Sarà che siamo tutti più attenti alla salute e alla linea. Sarà anche che il mercato del vino italiano, dopo anni di boom, ha registrato una frenata nell’export e una flessione nei consumi nazionali. Fatto sta che - anche se tempi e modalità non sono ancora chiare - anche il governo ha aperto per la prima volta le porte ai vini low o no alcol.
È nell’aria un tavolo programmatico, che le associazioni richiedono a gran voce già prima della campagna vendemmiale, in cui il ministro all’Agricoltura, Francesco Lollobrigida, dovrà prendere una posizione netta sul tema e dare una linea, che sia condivisa da tutti. Già oggetto di acceso dibattito durante le giornate dell’ultimo Vinitaly, lo scorso aprile, il tema dei dealcolati continua a tenere banco, tra i favorevoli a produrli e i contrari alla loro esistenza. In Italia il processo di produzione aveva subito un rallentamento, se non un vero e proprio arresto, in virtù dei forti dubbi nutriti dal ministro. Numerose cantine italiane, infatti, si sono attrezzate per produrre fuori dai confini nazionali i vini senza alcol. Nonostante la posizione incerta del ministro, svariati segnali di apertura sull’argomento si erano registrati nel Salone internazionale del vino e dei distillati di Verona. In primis, quello dell’amministratore delegato di Veronafiere, Maurizio Danese, che aveva addirittura lanciato l’idea di un padiglione tematico dedicato ai no-alcol. Insomma, che sia arrivata l’ora, anche per l’Italia, di passare necessariamente da alcuni trend e prodotti, è un dato di fatto.
A comprenderlo ora è anche il governo italiano. C’è una domanda, che non si può ignorare, perché è una richiesta dei consumatori. I vini low e no alcol riguardano un giro d’affari internazionale che conta 13 miliardi di dollari, cioè circa 12 miliardi di euro, con una previsione di crescita, entro la fine dell’anno, di un ulteriore 6 per cento. Una fetta di mercato che oggi non contempla ancora l’Italia. Non solo. Ci sono anche il vino in lattina e l’RTD (il «ready to drink»), prodotti che rispondono a un’ulteriore esigenza di sostenibilità, di innovazione e di attenzione alla salute. Il gusto dei consumatori è cambiato, sempre più legato alla necessità di un senso della misura verso l’alcol. E quindi, in quest’ottica, le bevande dealcolate sembrano una buona alternativa di intercettare, nei prossimi anni, coloro che comunque un allontanamento dal vino, per diverse ragioni, l’hanno maturato. Questo, nonostante il processo produttivo per i wine maker sia più costoso rispetto al vino classico. C’è poi chi resta fedele al gusto.

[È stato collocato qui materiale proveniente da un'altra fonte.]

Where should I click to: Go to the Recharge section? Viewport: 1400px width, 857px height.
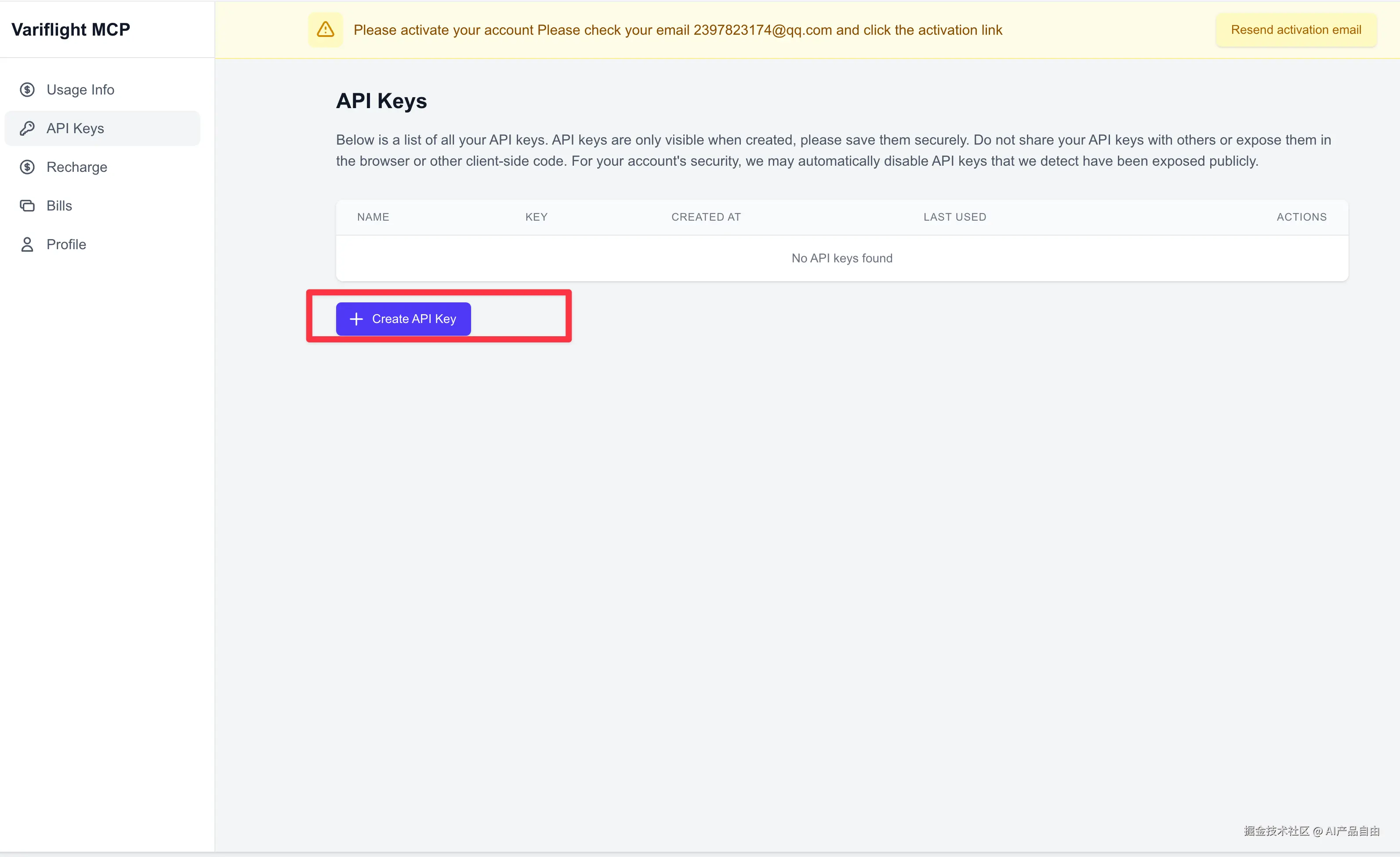tap(77, 167)
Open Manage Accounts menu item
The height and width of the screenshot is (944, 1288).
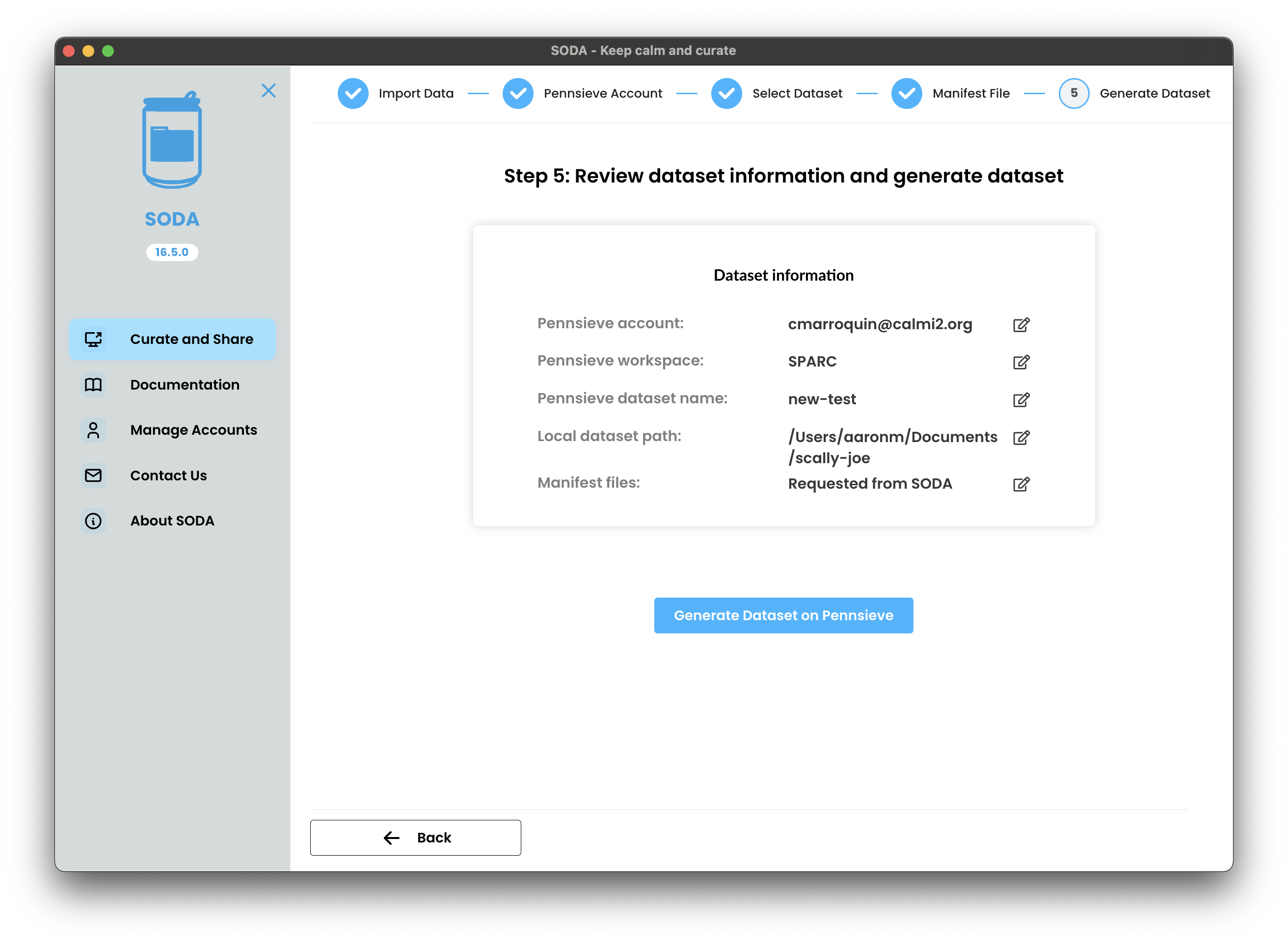(193, 430)
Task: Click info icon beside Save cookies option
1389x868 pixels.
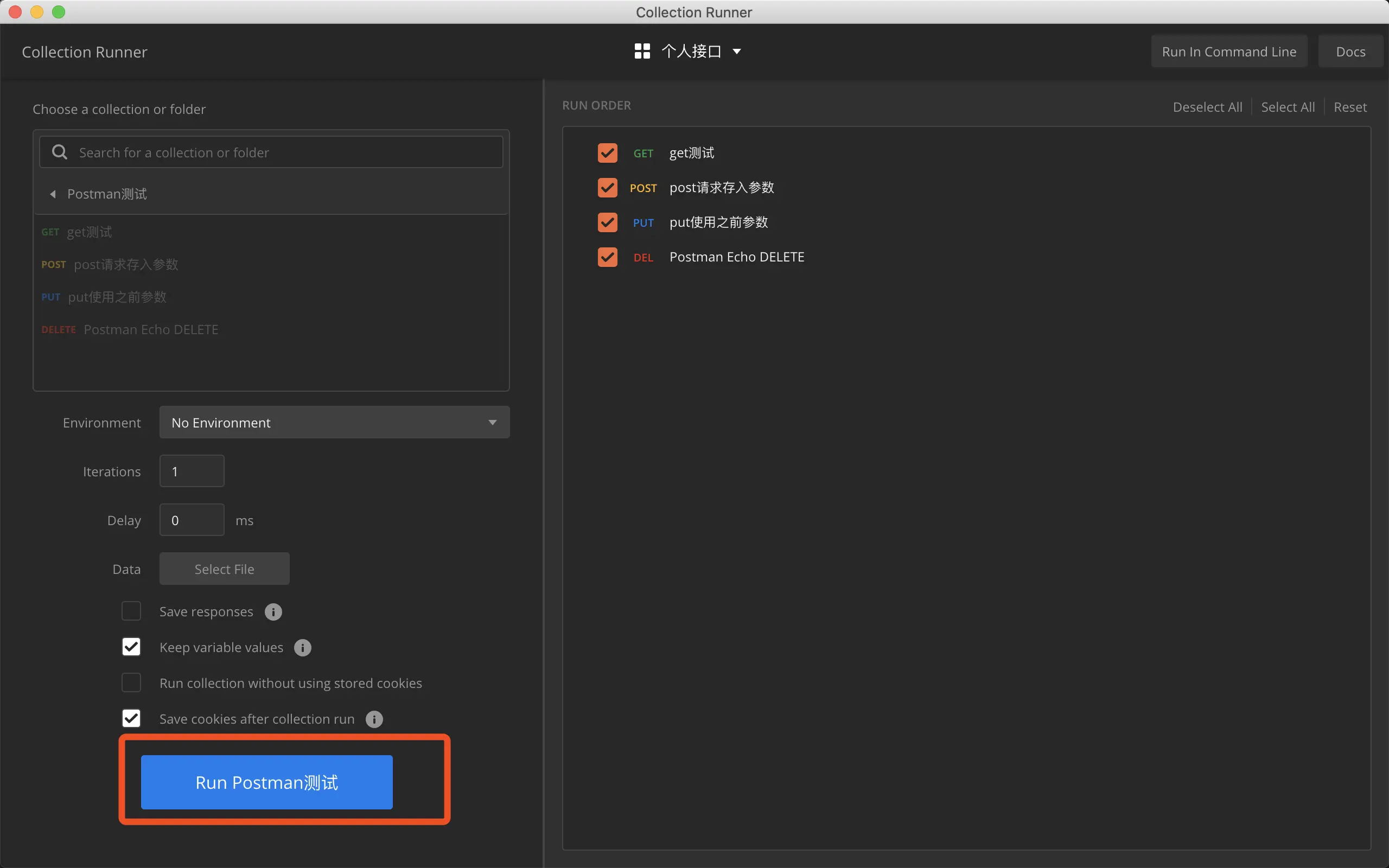Action: (x=374, y=719)
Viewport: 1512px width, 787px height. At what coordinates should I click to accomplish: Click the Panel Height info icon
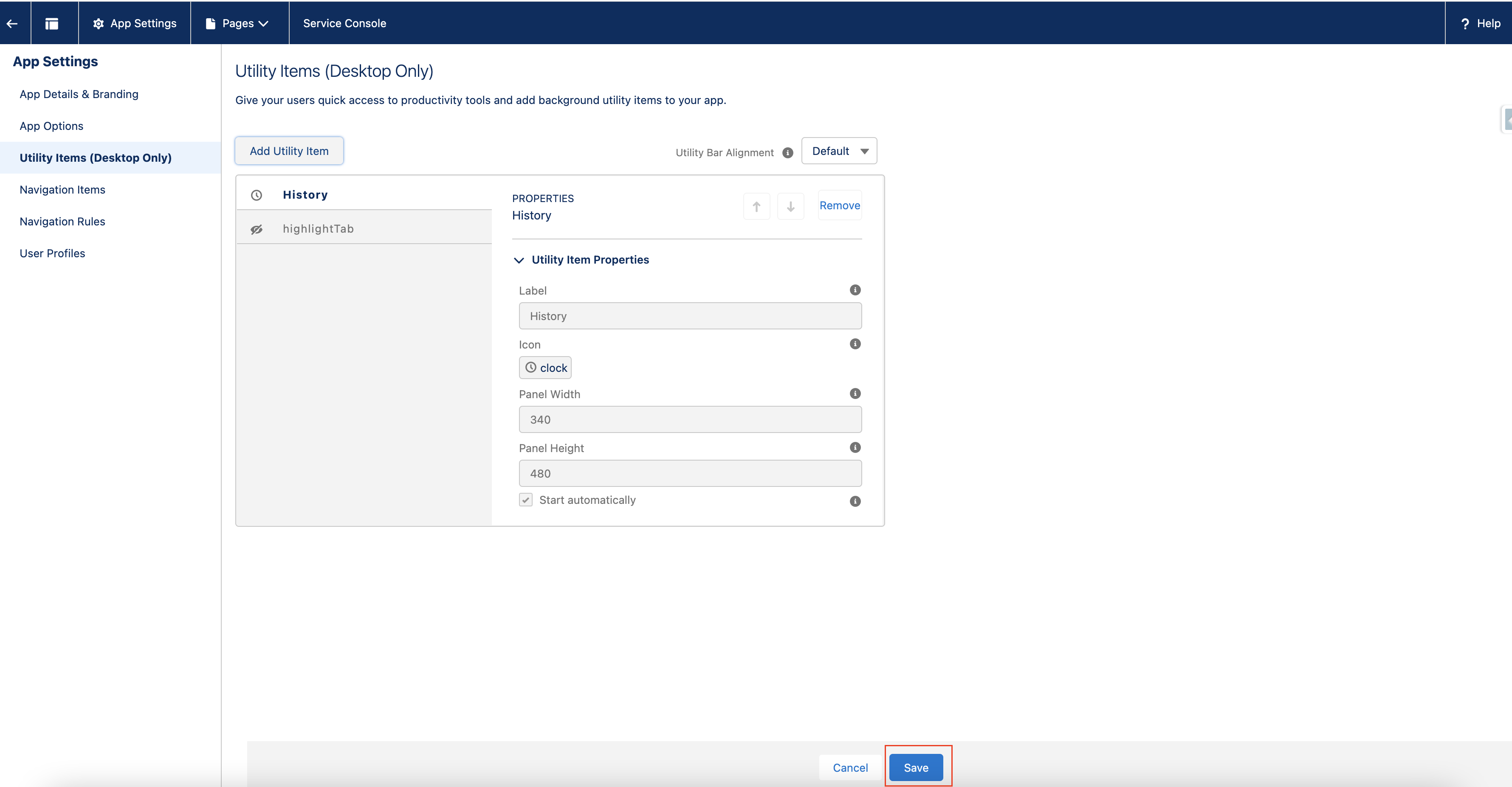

Se il gusto della birra dealcolata si avvicina molto a quello tradizionale, il vino non alcolico, al contrario, è molto lontano dall’assomigliare all’originale, e spesso si è anche costretti a correggerlo con zuccheri e aromi. Se ne accorgeranno i giovani, vicini sì alle bevande a basso contenuto di alcol e alle poche calorie, ma anche attenti ai sapori? Potremmo pensare al grande successo della Coca Zero. O, forse, rispetto al vino, avrà la meglio la birra low e no alcol che, come ricordato da AssoBirra, «viene apprezzata per il suo sapore piacevole e la sua leggerezza proprio dalla Generazione Zeta e dai Millenials»?